Il racconto “L’odore della terra” ha il profumo di Mezzago
Il racconto “L’odore della terra” ha il profumo di Mezzago SPINOLO

Il Premio Brianza 2015 per i racconti inediti sul tema “Sapori e saperi di Brianza, viaggio in una terra che cambia” è stato vinto da Fabrizio Bassani con “L’odore della terra”. L’opera è stata valutata da una giuria di giovani, composta dagli studenti della 5B del linguistico Mosè Bianchi e dalle 1D di agraria dell’istituto Mapelli. Il premio Brianza, alla nona edizione, è organizzato dall’Associazione mazziniana italiana.


L’odore della terra.

“La mia famiglia è stata, nel secolo scorso e, non so per quanti secoli prima di quello, una famiglia contadina della Brianza.

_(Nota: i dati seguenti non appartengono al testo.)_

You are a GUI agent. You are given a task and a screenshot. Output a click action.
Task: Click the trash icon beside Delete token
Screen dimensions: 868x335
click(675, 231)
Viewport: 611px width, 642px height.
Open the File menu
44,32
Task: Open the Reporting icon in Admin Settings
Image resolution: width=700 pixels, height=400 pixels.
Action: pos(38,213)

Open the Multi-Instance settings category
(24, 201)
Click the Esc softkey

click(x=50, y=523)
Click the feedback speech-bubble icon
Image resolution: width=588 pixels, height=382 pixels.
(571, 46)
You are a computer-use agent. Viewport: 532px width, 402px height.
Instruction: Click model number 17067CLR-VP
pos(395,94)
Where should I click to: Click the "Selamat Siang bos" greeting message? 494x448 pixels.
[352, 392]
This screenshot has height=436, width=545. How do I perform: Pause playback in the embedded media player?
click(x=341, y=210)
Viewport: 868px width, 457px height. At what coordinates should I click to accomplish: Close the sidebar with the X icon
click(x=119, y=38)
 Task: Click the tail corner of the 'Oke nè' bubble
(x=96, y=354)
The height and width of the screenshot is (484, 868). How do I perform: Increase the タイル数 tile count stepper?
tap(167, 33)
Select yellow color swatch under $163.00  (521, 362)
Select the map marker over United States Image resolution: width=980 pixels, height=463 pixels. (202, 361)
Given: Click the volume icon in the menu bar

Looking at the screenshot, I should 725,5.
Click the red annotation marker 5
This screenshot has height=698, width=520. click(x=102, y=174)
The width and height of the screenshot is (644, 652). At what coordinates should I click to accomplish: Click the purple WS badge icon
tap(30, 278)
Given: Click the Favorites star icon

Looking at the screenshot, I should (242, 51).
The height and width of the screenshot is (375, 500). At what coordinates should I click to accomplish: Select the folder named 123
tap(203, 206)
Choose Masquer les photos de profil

Mio nonno pensava che io, suo unico nipote maschio, dovessi essere educato al lavoro nei campi per continuare nel solco della tradizione di famiglia. Così, negli anni dell’adolescenza, prima dell’inizio della scuola, trascorrevo il mese di settembre ospite dei miei nonni, nella loro grande cascina appena fuori Mezzago, un piccolo paese sulla strada che da Monza porta a Trezzo sull’Adda. La grande aia, il fienile, l’alto porticato ingombro di attrezzi, sacchi di grano, macchine agricole e poi le stalle, l’orto e la piccola vigna, erano i palcoscenici su cui ero tenuto ad mostrare la mia, in verità, molto incerta vocazione per il lavoro agricolo.

Quella mattina, come tutte le mattine, di ogni giorno della settimana, compresa la domenica, il nonno era venuto a svegliarmi alle cinque del mattino senza mostrare nessun imbarazzo di fronte al mio sonno ancora profondo, per mungere le vacche e andare poi a tagliare l’erba ancora umida nei campi. Seduto sul pianale del carretto trainato dal nostro cavallo, con la schiena appoggiata alla fiancata, ancora mezzo addormentato, subivo passivamente le scosse e l’irregolare dondolio che le grandi ruote raggiate generavano procedendo sulla strada sterrata che portava a uno dei nostri poderi. L’aria era fresca e una pallida bruma si alzava sopra l’erba che, ricoperta di rugiada, riluceva illuminata dai primi raggi del sole. Le grandi distese di campi coltivati a mais, ai lati della strada delimitavano l’orizzonte che sfumava, lontano, davanti a noi, in un cielo azzurro pallido e senza nuvole. Il nonno era taciturno , più per timidezza che per deliberata scelta.
Solo di tanto in tanto mi impartiva delle stringate istruzioni sui compiti che, mano a mano, durante la giornata, mi assegnava. Mostrava comunque verso di me una predilezione che si manifestava spesso in burberi rimbrotti, ma anche con velate parole di compiacimento per il mio volenteroso impegno nel lavoro. Parole confidate alla nonna, che, a sua insaputa, mi riferiva compiaciuta.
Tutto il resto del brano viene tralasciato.